Dataset entries:
"""

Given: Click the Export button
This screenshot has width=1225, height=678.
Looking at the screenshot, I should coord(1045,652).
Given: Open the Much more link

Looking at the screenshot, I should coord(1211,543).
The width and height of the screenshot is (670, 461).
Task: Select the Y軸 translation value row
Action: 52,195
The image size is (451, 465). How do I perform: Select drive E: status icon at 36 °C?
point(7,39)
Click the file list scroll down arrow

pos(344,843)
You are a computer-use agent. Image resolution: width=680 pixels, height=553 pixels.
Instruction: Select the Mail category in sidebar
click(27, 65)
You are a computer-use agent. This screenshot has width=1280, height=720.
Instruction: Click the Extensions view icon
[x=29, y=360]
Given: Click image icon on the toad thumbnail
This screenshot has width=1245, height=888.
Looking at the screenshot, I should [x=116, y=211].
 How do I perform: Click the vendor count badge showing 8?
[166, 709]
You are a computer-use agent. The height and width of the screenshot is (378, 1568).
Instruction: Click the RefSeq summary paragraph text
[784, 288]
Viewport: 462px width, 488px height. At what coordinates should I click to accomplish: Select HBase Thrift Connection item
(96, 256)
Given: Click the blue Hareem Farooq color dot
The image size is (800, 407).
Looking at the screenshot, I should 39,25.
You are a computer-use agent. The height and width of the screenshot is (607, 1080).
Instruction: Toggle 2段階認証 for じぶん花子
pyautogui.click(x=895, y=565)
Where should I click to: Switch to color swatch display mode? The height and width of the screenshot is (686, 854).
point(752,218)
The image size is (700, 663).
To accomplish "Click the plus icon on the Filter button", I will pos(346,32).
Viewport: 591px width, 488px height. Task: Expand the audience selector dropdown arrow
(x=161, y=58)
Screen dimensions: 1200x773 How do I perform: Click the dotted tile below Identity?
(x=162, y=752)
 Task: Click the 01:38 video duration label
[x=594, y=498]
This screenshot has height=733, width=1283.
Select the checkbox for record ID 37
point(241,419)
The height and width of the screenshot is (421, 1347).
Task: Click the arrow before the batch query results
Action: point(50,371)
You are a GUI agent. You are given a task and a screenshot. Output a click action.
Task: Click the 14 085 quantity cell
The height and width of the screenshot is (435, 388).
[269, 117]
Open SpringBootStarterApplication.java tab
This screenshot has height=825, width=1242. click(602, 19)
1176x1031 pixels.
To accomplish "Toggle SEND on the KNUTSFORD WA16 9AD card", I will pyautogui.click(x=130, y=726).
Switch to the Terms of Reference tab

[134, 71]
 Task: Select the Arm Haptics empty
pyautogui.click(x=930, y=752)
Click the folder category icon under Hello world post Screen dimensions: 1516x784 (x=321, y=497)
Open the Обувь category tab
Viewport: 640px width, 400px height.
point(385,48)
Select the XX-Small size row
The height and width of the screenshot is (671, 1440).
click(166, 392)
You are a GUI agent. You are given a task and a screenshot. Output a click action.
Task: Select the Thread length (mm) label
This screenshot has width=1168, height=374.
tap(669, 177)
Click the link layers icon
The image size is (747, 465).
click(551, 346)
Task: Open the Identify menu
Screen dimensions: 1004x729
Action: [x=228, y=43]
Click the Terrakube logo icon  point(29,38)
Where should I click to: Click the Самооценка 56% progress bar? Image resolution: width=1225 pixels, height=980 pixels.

"""

• Exercise goal:
Write down all of the records again, word for word.

• Task result:
Given: Click the Export button
This screenshot has width=1225, height=678.
Looking at the screenshot, I should coord(1045,652).
Given: Open the Much more link

Looking at the screenshot, I should coord(1211,543).
The width and height of the screenshot is (670, 461).
Task: Select the Y軸 translation value row
Action: 52,195
The image size is (451, 465). How do I perform: Select drive E: status icon at 36 °C?
point(7,39)
Click the file list scroll down arrow

pos(344,843)
You are a computer-use agent. Image resolution: width=680 pixels, height=553 pixels.
Instruction: Select the Mail category in sidebar
click(27, 65)
You are a computer-use agent. This screenshot has width=1280, height=720.
Instruction: Click the Extensions view icon
[x=29, y=360]
Given: Click image icon on the toad thumbnail
This screenshot has width=1245, height=888.
Looking at the screenshot, I should [x=116, y=211].
 How do I perform: Click the vendor count badge showing 8?
[166, 709]
You are a computer-use agent. The height and width of the screenshot is (378, 1568).
Instruction: Click the RefSeq summary paragraph text
[784, 288]
Viewport: 462px width, 488px height. At what coordinates should I click to accomplish: Select HBase Thrift Connection item
(96, 256)
Given: Click the blue Hareem Farooq color dot
The image size is (800, 407).
Looking at the screenshot, I should 39,25.
You are a computer-use agent. The height and width of the screenshot is (607, 1080).
Instruction: Toggle 2段階認証 for じぶん花子
pyautogui.click(x=895, y=565)
Where should I click to: Switch to color swatch display mode? The height and width of the screenshot is (686, 854).
point(752,218)
The image size is (700, 663).
To accomplish "Click the plus icon on the Filter button", I will pos(346,32).
Viewport: 591px width, 488px height. Task: Expand the audience selector dropdown arrow
(x=161, y=58)
Screen dimensions: 1200x773 How do I perform: Click the dotted tile below Identity?
(x=162, y=752)
 Task: Click the 01:38 video duration label
[x=594, y=498]
This screenshot has height=733, width=1283.
Select the checkbox for record ID 37
point(241,419)
The height and width of the screenshot is (421, 1347).
Task: Click the arrow before the batch query results
Action: point(50,371)
You are a GUI agent. You are given a task and a screenshot. Output a click action.
Task: Click the 14 085 quantity cell
The height and width of the screenshot is (435, 388).
[269, 117]
Open SpringBootStarterApplication.java tab
This screenshot has height=825, width=1242. click(602, 19)
1176x1031 pixels.
To accomplish "Toggle SEND on the KNUTSFORD WA16 9AD card", I will pyautogui.click(x=130, y=726).
Switch to the Terms of Reference tab

[134, 71]
 Task: Select the Arm Haptics empty
pyautogui.click(x=930, y=752)
Click the folder category icon under Hello world post Screen dimensions: 1516x784 (x=321, y=497)
Open the Обувь category tab
Viewport: 640px width, 400px height.
point(385,48)
Select the XX-Small size row
The height and width of the screenshot is (671, 1440).
click(166, 392)
You are a GUI agent. You are given a task and a screenshot. Output a click action.
Task: Select the Thread length (mm) label
This screenshot has width=1168, height=374.
tap(669, 177)
Click the link layers icon
The image size is (747, 465).
click(551, 346)
Task: Open the Identify menu
Screen dimensions: 1004x729
Action: [x=228, y=43]
Click the Terrakube logo icon  point(29,38)
Where should I click to: Click the Самооценка 56% progress bar? Image resolution: width=1225 pixels, height=980 pixels.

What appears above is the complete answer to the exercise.